THIS weekend's verdicts in the trial of four Los Angeles police officers on federal charges of violating motorist Rodney King's civil rights during his arrest in March 1991 brings to a close a two-year ordeal for the nation's second-largest city.
In a larger sense, however, the case has brought the city and the nation face to face with an unfinished agenda: dealing with the challenges of economic empowerment, latent (and not so latent) racism, and a lack of confidence among many people in their governments' ability to deal with an increasingly diverse society.
Saturday's verdict was no compromise. The question of law was clear: Did the defendants willfully violate Mr. King's constitutionally protected right to be free from the use of unreasonable force during arrest? In the case of Sgt. Stacey Koon, the question was whether he violated King's constitutional right to be kept from harm while in custody.
For Sergeant Koon and Officer Laurence Powell, the jury found that the evidence pointed "beyond a reasonable doubt" to conviction. For Officers Timothy Wind and Theodore Briseno, the evidence fell short of that test.
Yet clearly the two guilty verdicts, although subject to appeal, removed a catalyst for what many in Los Angeles feared could be a return of the rioting that marked last year's not-guilty verdicts on state charges against the four.
The justice done in this case now must be expanded, a role that will fall to L.A.'s next mayor.
Tomorrow, the city holds a mayoral primary.
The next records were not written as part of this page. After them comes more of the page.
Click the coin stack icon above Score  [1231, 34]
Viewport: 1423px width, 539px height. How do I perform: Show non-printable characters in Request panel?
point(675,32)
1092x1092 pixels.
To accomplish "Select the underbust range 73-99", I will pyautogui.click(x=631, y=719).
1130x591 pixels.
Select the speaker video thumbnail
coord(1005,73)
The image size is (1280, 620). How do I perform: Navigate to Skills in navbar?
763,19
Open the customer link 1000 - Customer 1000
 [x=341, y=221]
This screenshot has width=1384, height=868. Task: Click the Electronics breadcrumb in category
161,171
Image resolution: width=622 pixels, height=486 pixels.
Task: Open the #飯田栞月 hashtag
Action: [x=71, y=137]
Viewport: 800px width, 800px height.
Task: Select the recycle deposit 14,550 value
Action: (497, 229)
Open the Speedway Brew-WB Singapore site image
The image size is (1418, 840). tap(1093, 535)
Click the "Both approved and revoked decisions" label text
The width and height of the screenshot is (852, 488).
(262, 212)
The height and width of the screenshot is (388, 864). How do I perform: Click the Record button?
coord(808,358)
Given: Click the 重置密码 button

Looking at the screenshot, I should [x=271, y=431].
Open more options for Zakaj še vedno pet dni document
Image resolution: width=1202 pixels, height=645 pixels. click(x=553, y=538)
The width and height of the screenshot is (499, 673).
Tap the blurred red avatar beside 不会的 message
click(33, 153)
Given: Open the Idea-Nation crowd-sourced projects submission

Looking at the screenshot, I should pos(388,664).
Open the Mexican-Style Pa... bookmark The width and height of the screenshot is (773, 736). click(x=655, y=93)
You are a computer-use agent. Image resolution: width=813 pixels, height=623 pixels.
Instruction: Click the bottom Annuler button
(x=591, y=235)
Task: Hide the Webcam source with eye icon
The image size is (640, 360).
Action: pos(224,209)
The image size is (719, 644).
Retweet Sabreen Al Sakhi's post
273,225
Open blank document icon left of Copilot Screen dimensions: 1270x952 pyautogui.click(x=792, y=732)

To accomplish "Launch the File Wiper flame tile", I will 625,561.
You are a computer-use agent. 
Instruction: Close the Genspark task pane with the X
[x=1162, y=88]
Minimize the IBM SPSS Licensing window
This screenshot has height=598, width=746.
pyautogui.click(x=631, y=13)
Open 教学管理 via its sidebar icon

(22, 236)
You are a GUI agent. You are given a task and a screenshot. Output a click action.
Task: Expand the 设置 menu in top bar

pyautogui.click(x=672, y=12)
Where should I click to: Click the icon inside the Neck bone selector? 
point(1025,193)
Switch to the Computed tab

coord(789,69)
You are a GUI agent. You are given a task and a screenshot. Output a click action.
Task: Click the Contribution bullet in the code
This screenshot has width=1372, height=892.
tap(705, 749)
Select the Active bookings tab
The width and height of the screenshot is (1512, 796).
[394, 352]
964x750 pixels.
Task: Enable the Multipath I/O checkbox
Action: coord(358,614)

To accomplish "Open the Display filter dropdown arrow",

Out of a field of 24 candidates, two leaders are expected to emerge for a runoff vote: Richard Riordan, a Republican millionaire who declares himself as "tough enough to turn L.A. around," and Michael Woo, a Chinese-American city councilman who is looking to the city's youth and its many ethnic groups for support.
To the winner falls the task of restoring confidence in the city's political and law-enforcement institutions. Both were significantly more prepared for the possibility of violence and more visible in their preparations than they were last year. Yet homeowners and shopowners still bought firearms in heavy numbers.
Community groups in South Central Los Angeles worked hard to keep frustrations from reaching a boiling point if the jury returned acquittals. Those frustrations remain, however. For all the promises of federal and state help following last year's riot, little has arrived. As outgoing Los Angeles Mayor Tom Bradley put it in a televised address: "Today, a jury representing the diversity of our city found the truth. Now, Los Angeles must move on. We must move ahead. Today's verdict, by itself, will not crea te more jobs, or better schools, or bridge our differences."